Silence, Suffering, and Speechless Love

What I can no longer deny is that I am Judas.

The article is written by Colin Craig:

Our faith often feels as though it balances upon a tenuous tension between believing in God’s unwavering love for us and a fear that we need to work, show, and sacrifice in return and in thanks to God. Of course, this transactional relationship is us putting ourselves on the level of God, claiming that there is something we must do to earn our salvation. The church cultivates and guides our faith, but can often put conditional expectations upon us, whether intentionally or unintentionally. God gave up everything for you and, while that love is conferred upon you forever, you could at least try to be grateful. They’ll tell you that you could (and should) act and do good (and more precisely), BE good. Doing works of righteousness will glorify God to others and make you a holier person deserving of God’s grace.

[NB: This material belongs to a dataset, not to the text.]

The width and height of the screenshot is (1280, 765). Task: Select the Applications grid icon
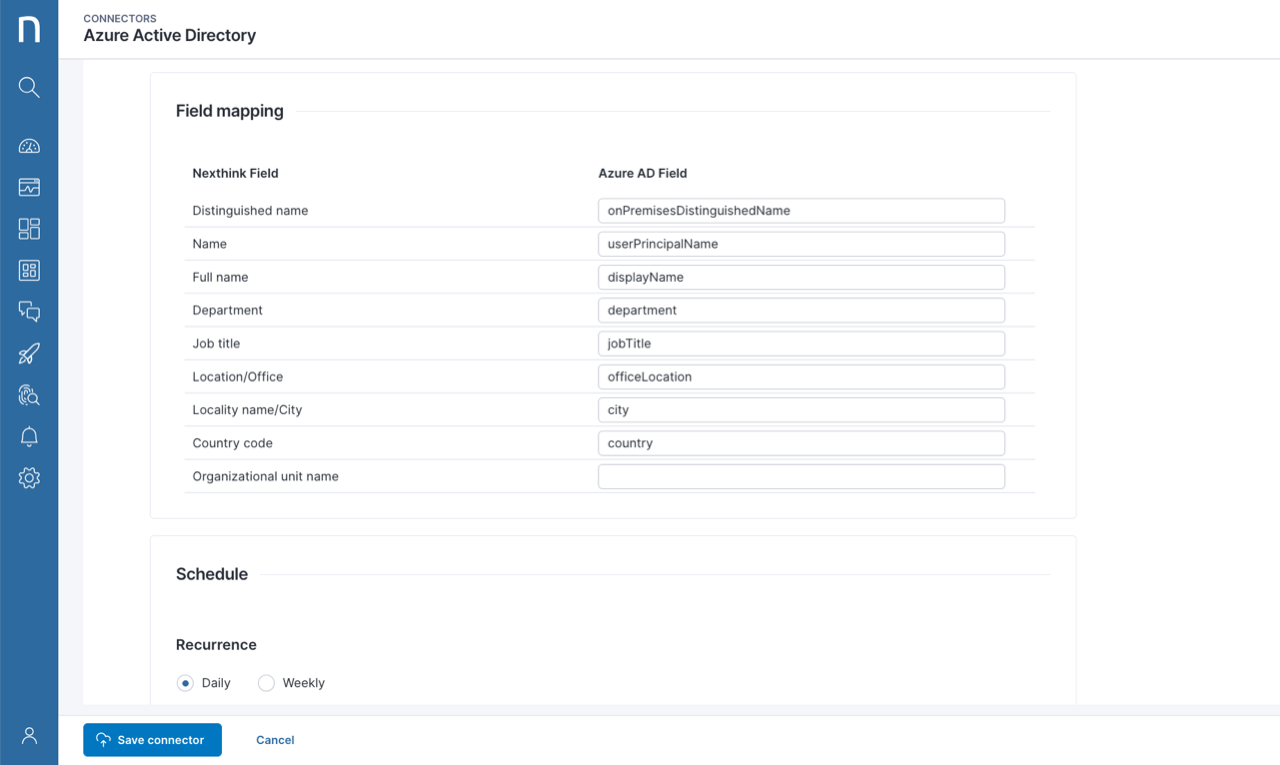pos(29,270)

Within this kind of thinking is where Shūsaku Endō’s seminal novel Silence enters the scene. Silence is a story of two Jesuit priests and missionaries named Sebastian Rodrigues and Francisco Garrpe who find themselves striving to preserve the Church and Christianity itself in early 17th-century Tokugawa-controlled Japan where Christianity is actively being purged. What they soon encounter, however, will shake the foundation of their faith in a way that is emblematic of human experience. Namely, that immense human suffering with no visible response from God, the silence of God, makes them doubt everything.

This is where the theological quandary of theodicy (the idea of justifying an all powerful and loving God in the face of the colossal amount of evil that exists in this world), wriggles its way into the picture. In the present state of the world (but really since the beginning and every year to come in the future), there is a cacophony of suffering from every individual, nation, and corner of the globe. It is suffocating in how it overwhelms our senses, minds, and hearts.

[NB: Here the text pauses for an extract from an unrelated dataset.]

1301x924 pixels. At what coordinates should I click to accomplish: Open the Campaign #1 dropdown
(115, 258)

No wonder we can barely look it in the eye and acknowledge its grueling existence. Ignorance truly is bliss, but we can never revert back to our ignorant ways once we know. Sebastian and Garrpe are exposed to this suffering firsthand in Japan when two Christians are crucified where the ocean’s tide can reach them. They struggle to find the answers to “make sense” or “justify” such suffering in the context of God’s all-encompassing love:

What do I want to say? I myself do not quite understand. Only that today, when for the glory of God Mokichi and Ichizo moaned, suffered and died, I cannot bear the monotonous sound of the dark sea gnawing at the shore. Behind the depressing silence of this sea, the silence of God … the feeling that while men raise their voices in anguish God remains with folded arms, silent (Endō, 64).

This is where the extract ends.